Work to complete: With the pictures left out, repeat every entry that follows exactly.

[Data excerpts]
• • • • • • •

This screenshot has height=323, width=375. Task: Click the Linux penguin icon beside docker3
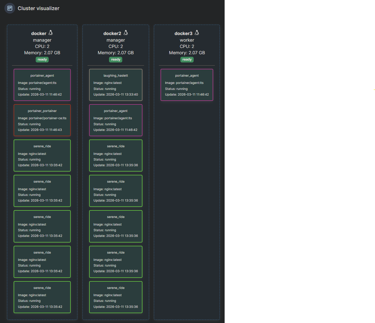pos(197,33)
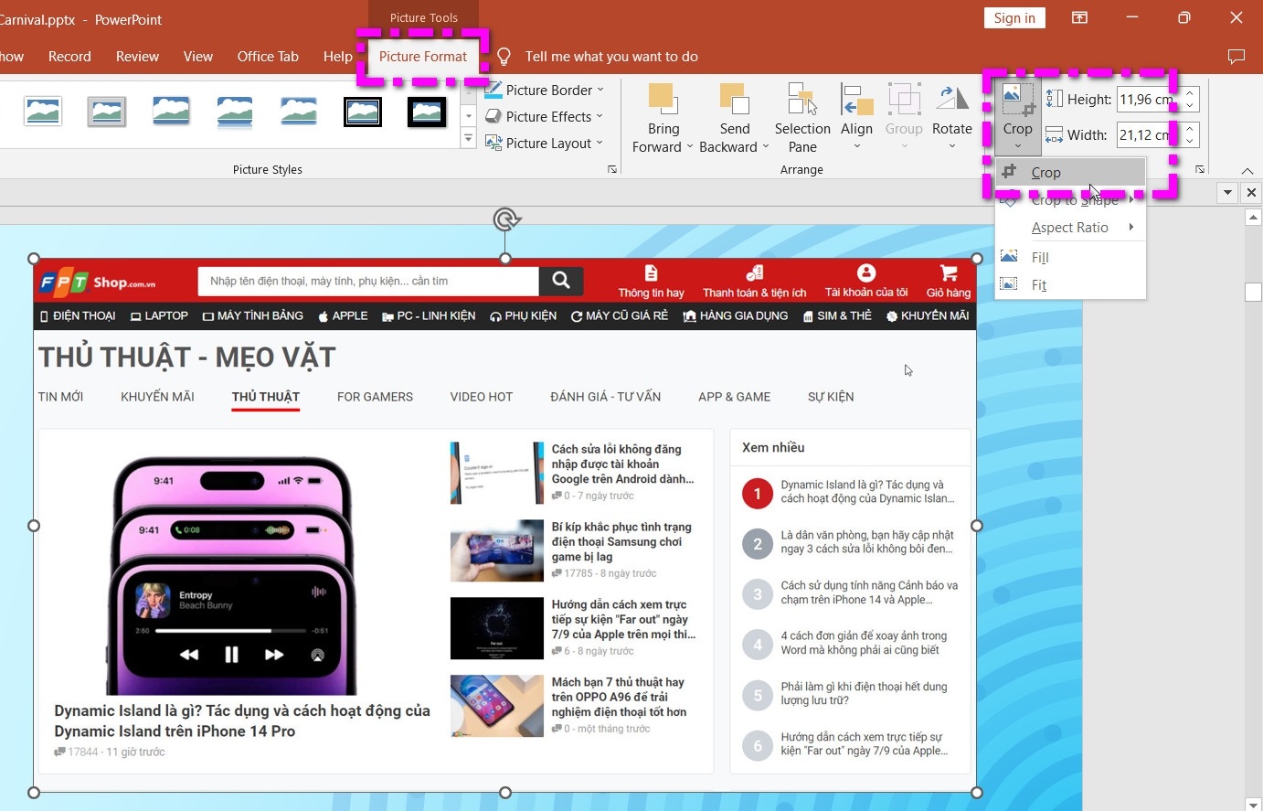
Task: Open the Picture Styles gallery More dropdown
Action: tap(468, 139)
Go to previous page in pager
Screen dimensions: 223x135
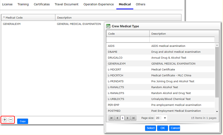(117, 118)
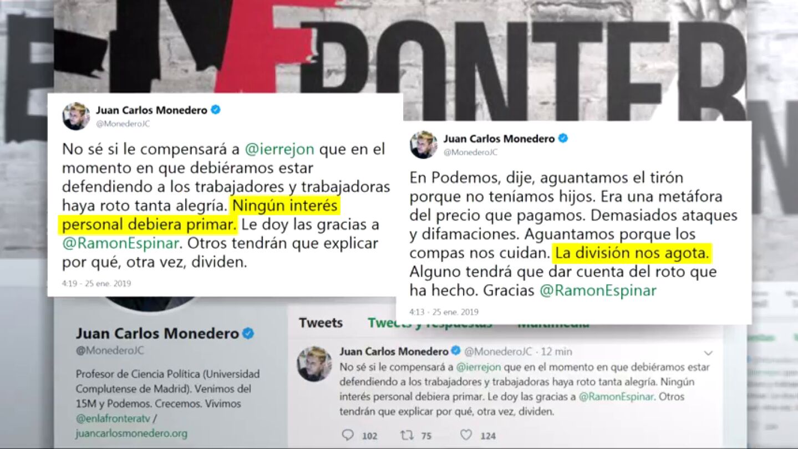Click the reply icon with 102 replies
Screen dimensions: 798x449
pos(348,435)

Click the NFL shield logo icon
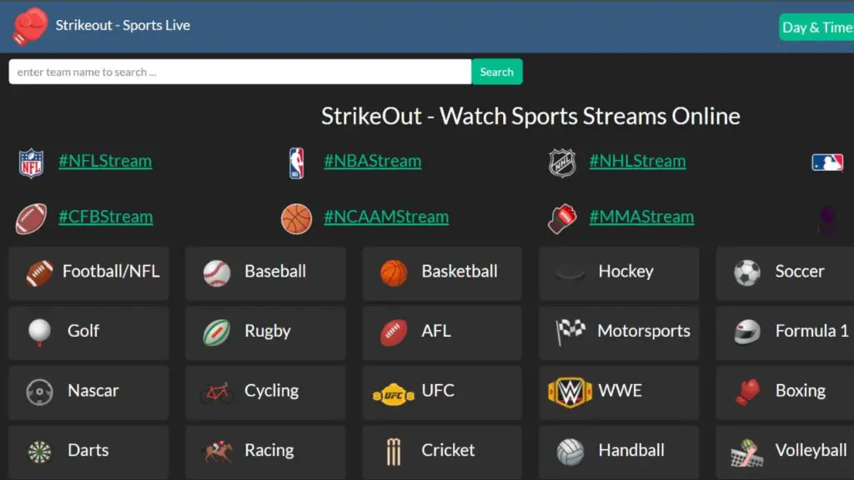click(31, 163)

• • • • • • •

Output for this exercise:
This screenshot has height=323, width=375. Task: Click the Linux penguin icon beside docker3
pos(197,33)
Task: Open the Picture Styles gallery More dropdown
Action: tap(468, 139)
Go to previous page in pager
Screen dimensions: 223x135
(117, 118)
Click the reply icon with 102 replies
Screen dimensions: 798x449
pos(348,435)

Click the NFL shield logo icon
click(31, 163)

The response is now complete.